It’s been a month since I’ve blogged. Things… aka life, has been a smidge nuts. My brain is finally processing the fact that I’m done college (yippee!), my childhood home is sold, I’ve moved to the North, changed jobs (because of moving), and launched a business. There’ve been about a half-dozen other things too, but those are the big plot twists. During all of this happening between May and October, I was on a auto-pilot level I’ve never experienced before. My brain and body were going through all the motions seamlessly like a well oiled engine.
Great, right? Eh, during the hecticness, yes. At this point? Not so much. I’ve been in a mega funk the past two weeks and the whole November weather situation has not been helping. It’s so gray and cold and rainy here. Snow and cold – ok cool. Rain and cold – NO. If I were to try and explain how I feel as of late, it would probably go something like this: “emotionally and mentally heavy, physically drained, my stimulation threshold is about max, and I both want to do all of the things but also nothing at all simultaneously”. SOLID. I kind of feel like my brain is hibernating.
What did help… hiking Saturday. It’s been about three weeks since I’ve hiked and let me tell you all, I needed it more than I even recognized. Sure I’ve been getting outside for some local walks and even walks down my road (rural New Hampshire dirt road living perks), but there is something magical about the mountains. Magical and healing.
Since I began “seriously” hiking in 2016, the mountains and nature as a whole have helped me tremendously. Both from a mental health perspective and also just in listening to my gut and intuition as I proceed forward in life.

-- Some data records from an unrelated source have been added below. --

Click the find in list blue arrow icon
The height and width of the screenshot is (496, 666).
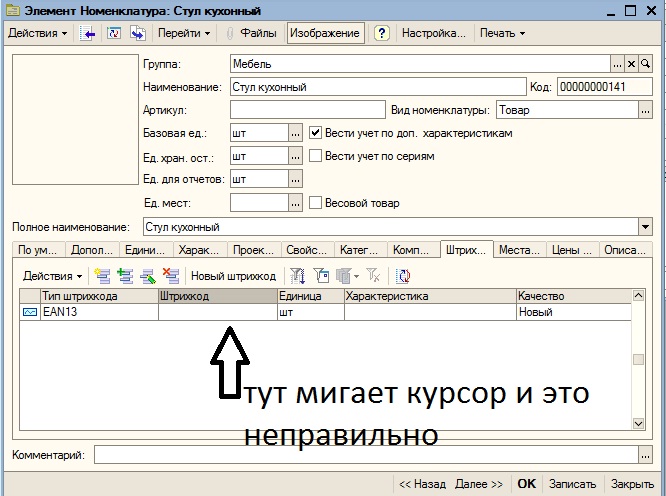coord(87,33)
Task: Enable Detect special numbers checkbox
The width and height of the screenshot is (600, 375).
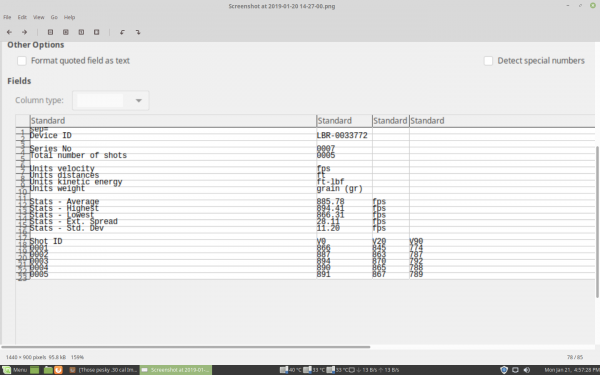Action: coord(488,61)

Hiking is a process, just like life. It’s demanding, it requires focus and drive, it provides a space for processing and connecting both to nature and other hikers. Over the past few years, I would say hiking has taught me many life lessons and been the greatest asset in navigating life changes that I could possibly ask for.
I find the mountains provide me either with quiet time to process whatever I need to process or time to focus on the present moment and only that. Saturday’s hike was both – processing and intense present moment focus. I needed both.
Kearsarge North is a hike on the 52 with a view list, and while I’m no longer seriously pursuing hiking lists, I am seriously pursuing stellar hikes with great trails and views. I had hiked this mountain back in September so I knew it would be a good choice for Jared and myself Saturday.
Conditions? A mixed bag of October meets January or, as we called it, “Octobuary”… New Hampshire’s mountains newest month. Leaves at the base, some ice and frozen mud about a half mile to mile in, and then progressively more snow and ice (and ice and ice) nearing the summit. Microspikes were rather handy on this frolic.
I foresee many many trips up Kearsarge in my future as it’s one of the more local mountains for me now. More local, because #mountainlife and the view from my window is Mt. Chocorua with a side view of George aka Mt. Washington. Grateful, grateful, grateful.
Something I noticed this time was a log book which hangs out in the summit tower. I had not seen this my previous trip up Kearsarge and was happy to add my own two cents. Jared added his thoughts too!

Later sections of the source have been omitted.